Es wurden verschiedene Methoden entworfen, überprüft, untersucht, optimiert und weiterentwickelt. Das beste Ergebnis wurde letztlich mit einem als Sandwich-Ligations-Methode bezeichneten Verfahren erzielt. Dabei wird zunächst ein aus zwei doppelsträngigen Assay-Komponenten und der Ziel-miRNA bestehender dreiteiliger Hybridisierungskomplex gebildet, der eine beidseitige spezifische Ligation der miRNA mit einem auf der Sensoroberfläche immobilisierten Fängerstrang und einem enzymmarkierten Reporterstrang vermittelt. Durch einen anschließenden Waschschritt werden alle überschüssigen Markierungen vom Detektionsbereich entfernt, so dass bei der Detektion nur Reporterenzyme ausgelesen werden, die über die Ziel-miRNA kovalent mit dem immobilisierten Strang verbunden sind. Dieses Signal ist daher proportional zur Ausgangskonzentration der gesuchten miRNA.
Die Methode wurde mit Hilfe von synthetischen miRNAs etabliert und optimiert. Sie erreichte eine analytische Sensitivität von unter 1 pM Ziel-Nukleinsäure bei einer Gesamt-Versuchsdauer von nur 30 Minuten. Konzentrationsreihen demonstrierten einen linearen dynamischen Messbereich zwischen 1 pM und 1 nM, der eine verlässliche Quantifizierung der detektierten miRNAs in diesem Bereich ermöglicht. Die sehr gute Spezfifität des Assays zeigte sich bei der Untersuchung des Einflusses verschiedener IsomiRs auf das Messergebnis sowie im Rahmen von Experimenten mit miRNAs der let-7-Familie.

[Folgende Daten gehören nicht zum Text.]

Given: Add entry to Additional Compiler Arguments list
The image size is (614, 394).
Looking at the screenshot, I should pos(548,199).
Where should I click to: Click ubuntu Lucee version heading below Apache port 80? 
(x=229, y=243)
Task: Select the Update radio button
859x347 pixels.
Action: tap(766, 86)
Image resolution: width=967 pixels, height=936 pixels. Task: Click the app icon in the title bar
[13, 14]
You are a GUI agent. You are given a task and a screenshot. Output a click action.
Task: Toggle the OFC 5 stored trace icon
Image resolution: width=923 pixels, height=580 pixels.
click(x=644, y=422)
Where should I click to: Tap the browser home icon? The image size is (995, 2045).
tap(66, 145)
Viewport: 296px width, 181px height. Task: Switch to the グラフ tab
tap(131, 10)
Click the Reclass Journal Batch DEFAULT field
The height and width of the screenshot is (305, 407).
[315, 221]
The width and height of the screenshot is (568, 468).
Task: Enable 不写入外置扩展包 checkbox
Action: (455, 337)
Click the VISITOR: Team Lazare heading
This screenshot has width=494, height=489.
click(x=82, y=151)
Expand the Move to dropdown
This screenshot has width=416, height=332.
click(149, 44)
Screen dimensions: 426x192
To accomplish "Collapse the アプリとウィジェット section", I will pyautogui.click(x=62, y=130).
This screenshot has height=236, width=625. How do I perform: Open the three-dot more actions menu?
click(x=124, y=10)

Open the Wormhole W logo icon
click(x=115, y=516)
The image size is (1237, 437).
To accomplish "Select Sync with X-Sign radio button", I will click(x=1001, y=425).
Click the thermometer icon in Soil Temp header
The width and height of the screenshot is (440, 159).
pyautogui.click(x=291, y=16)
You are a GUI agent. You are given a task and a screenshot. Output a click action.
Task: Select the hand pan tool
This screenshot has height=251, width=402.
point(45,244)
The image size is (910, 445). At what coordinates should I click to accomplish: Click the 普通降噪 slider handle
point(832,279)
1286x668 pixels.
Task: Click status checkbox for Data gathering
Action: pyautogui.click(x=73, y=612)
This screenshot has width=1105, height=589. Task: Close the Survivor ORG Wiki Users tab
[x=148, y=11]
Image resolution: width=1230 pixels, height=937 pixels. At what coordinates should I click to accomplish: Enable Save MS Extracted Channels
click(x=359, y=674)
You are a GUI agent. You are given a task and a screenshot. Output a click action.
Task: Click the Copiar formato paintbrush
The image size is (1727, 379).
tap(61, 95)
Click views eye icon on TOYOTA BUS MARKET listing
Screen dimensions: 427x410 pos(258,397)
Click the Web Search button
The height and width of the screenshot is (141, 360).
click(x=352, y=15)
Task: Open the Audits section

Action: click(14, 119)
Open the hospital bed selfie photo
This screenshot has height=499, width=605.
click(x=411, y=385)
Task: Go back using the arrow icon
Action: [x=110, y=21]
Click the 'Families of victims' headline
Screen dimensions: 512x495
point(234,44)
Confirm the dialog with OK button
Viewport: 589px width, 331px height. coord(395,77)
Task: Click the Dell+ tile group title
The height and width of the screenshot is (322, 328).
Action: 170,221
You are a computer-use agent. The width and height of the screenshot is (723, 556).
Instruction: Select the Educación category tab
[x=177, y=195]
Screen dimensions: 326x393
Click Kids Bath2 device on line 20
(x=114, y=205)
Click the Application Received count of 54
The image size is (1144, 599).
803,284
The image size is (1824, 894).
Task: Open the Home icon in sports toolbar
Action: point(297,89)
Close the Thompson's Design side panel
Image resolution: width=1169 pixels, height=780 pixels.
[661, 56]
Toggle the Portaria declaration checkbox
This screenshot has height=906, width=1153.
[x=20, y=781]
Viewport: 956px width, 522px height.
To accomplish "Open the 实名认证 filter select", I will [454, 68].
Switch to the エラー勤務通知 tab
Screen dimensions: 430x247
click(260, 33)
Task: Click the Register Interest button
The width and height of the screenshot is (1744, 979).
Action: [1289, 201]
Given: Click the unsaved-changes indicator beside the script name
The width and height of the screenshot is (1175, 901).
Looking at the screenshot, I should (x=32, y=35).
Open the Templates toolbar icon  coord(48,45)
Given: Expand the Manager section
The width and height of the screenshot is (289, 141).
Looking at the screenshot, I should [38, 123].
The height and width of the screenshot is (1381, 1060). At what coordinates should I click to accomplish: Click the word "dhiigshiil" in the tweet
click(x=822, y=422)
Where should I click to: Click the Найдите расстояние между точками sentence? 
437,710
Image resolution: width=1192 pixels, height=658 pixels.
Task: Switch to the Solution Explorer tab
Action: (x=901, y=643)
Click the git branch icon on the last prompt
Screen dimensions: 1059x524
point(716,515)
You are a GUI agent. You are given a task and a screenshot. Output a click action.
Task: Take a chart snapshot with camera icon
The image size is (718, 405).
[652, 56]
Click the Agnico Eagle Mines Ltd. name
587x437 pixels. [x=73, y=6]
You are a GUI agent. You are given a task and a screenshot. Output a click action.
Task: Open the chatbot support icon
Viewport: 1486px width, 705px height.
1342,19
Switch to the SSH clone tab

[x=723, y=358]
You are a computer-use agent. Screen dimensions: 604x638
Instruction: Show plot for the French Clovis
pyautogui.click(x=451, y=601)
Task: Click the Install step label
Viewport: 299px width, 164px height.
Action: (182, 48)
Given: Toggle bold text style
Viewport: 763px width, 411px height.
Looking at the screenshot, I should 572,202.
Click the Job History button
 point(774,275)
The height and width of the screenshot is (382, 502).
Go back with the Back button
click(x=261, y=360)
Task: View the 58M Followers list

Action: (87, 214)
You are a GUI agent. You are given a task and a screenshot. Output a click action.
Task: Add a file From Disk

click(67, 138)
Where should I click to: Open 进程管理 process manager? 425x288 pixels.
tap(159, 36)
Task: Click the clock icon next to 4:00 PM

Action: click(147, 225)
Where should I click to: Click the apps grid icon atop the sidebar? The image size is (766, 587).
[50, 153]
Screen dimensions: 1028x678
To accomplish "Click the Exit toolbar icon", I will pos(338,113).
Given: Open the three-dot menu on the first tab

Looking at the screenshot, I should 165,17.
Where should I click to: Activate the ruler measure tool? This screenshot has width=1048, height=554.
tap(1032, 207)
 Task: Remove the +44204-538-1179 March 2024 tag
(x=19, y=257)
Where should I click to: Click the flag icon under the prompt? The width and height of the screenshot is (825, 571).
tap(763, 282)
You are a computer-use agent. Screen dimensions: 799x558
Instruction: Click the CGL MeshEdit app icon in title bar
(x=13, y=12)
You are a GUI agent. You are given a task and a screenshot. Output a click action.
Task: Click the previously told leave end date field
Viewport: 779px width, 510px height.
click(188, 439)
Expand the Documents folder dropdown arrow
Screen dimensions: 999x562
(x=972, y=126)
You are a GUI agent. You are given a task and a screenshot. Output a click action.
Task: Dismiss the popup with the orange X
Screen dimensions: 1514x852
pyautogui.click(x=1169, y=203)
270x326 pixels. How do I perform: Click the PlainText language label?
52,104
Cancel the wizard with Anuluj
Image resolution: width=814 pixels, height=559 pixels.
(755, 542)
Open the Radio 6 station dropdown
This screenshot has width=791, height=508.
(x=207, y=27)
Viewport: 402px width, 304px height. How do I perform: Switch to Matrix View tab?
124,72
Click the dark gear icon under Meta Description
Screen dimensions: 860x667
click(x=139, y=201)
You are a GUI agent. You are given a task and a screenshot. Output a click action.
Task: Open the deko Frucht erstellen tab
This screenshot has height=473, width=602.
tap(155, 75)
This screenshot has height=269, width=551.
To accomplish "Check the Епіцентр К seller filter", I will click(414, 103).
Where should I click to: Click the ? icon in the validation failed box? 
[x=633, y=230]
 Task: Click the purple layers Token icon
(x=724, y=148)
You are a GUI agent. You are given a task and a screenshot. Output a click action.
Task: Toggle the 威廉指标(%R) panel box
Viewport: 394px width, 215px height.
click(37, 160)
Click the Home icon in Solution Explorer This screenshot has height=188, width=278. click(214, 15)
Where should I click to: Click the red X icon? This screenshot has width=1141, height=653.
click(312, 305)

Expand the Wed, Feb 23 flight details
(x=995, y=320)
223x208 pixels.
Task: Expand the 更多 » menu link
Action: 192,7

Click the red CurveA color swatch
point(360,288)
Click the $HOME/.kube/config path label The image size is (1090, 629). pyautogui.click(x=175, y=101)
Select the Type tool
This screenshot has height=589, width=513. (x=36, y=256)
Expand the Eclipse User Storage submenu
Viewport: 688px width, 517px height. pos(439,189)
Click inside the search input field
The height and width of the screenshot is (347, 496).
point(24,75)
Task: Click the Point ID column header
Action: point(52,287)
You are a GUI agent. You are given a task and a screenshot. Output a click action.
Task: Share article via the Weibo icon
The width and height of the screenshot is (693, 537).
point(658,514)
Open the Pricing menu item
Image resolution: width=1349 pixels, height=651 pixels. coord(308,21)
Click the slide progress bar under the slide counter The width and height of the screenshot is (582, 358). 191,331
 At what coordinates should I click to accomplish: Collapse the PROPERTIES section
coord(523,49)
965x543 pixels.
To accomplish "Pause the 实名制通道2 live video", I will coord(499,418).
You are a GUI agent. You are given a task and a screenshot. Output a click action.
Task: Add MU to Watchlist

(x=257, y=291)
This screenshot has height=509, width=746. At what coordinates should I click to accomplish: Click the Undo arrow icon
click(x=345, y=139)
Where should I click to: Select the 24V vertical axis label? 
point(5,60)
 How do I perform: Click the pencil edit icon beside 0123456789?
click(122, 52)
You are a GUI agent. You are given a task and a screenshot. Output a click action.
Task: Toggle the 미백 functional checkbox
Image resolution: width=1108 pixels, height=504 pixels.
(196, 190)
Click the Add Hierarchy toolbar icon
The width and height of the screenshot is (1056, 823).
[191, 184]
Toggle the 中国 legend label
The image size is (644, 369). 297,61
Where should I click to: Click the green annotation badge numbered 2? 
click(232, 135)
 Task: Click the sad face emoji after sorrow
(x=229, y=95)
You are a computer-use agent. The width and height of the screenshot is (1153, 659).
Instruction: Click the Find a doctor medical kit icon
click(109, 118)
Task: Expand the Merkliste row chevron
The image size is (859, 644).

Dabei konnten Ziel-Nukleinsäuren mit Einzelbasenunterschieden klar differenziert werden. Die Multiplexfähigkeit der vorgestellten Methode wurde durch die gleichzeitige Quantifizierung von bis zu acht miRNAs auf einem CMOS-Chip demonstriert, zuzüglich Kontrollen.
Die Validierung der Detektionsmethode erfolgte mit Gesamt-RNA-Extrakten aus Vollblutproben. Dazu wurde ein kardiales Panel aus acht miRNAs, die auf Basis von Studien zu zirkulierenden miRNAs bei Herzerkrankungen ausgewählt wurden, festgelegt. Mit Hilfe der entsprechenden optimierten Detektionskomponenten wurden aus Spenderblut gewonnene endogene miRNAs analysiert. Dabei zeigte sich für fünf der acht Kandidaten sowohl eine solide Korrelation zwischen eingesetzter Gesamt-RNA-Menge und Messsignal, als auch eine gute Reproduzierbarkeit der Ergebnisse.
Die Konzentrationen der übrigen drei miRNAs lagen nah am unteren Detektionslimit und lieferten daher keine verlässlichen Daten. Mit Hilfe sogenannter branched DNA zur Signalamplifikation könnte bei Bedarf die Sensitivität des Assays noch verbessert werden, was durch weitere Experimente dieser Arbeit demonstriert wurde.
Ein Vergleichsexperiment zwischen der Sandwich-Ligations-Methode und qRT-PCR zeigte nur eine schwache Korrelation der Messergebnisse. Dies ist jedoch konsistent mit anderen Studien zur Vergleichbarkeit unterschiedlicher Detektionsmethoden.
Abschließend wurden die miRNAs des kardialen Panels in Gesamt-RNA-Extrakten aus Vollblut von Herzinfarktpatienten und Kontrollen mit der entwickelten Detektionsmethode analysiert und die Ergebnisse verglichen. Dabei konnten Abweichungen in den Konzentrationen von miR-15a und miR-425 aufgedeckt werden. Eine entsprechende diagnostische Untersuchung mit der hier vorgelegten und validierten Detektionsmethode könnte eine Alternative oder Ergänzung zu aktuell eingesetzten proteinbasierten Tests bieten.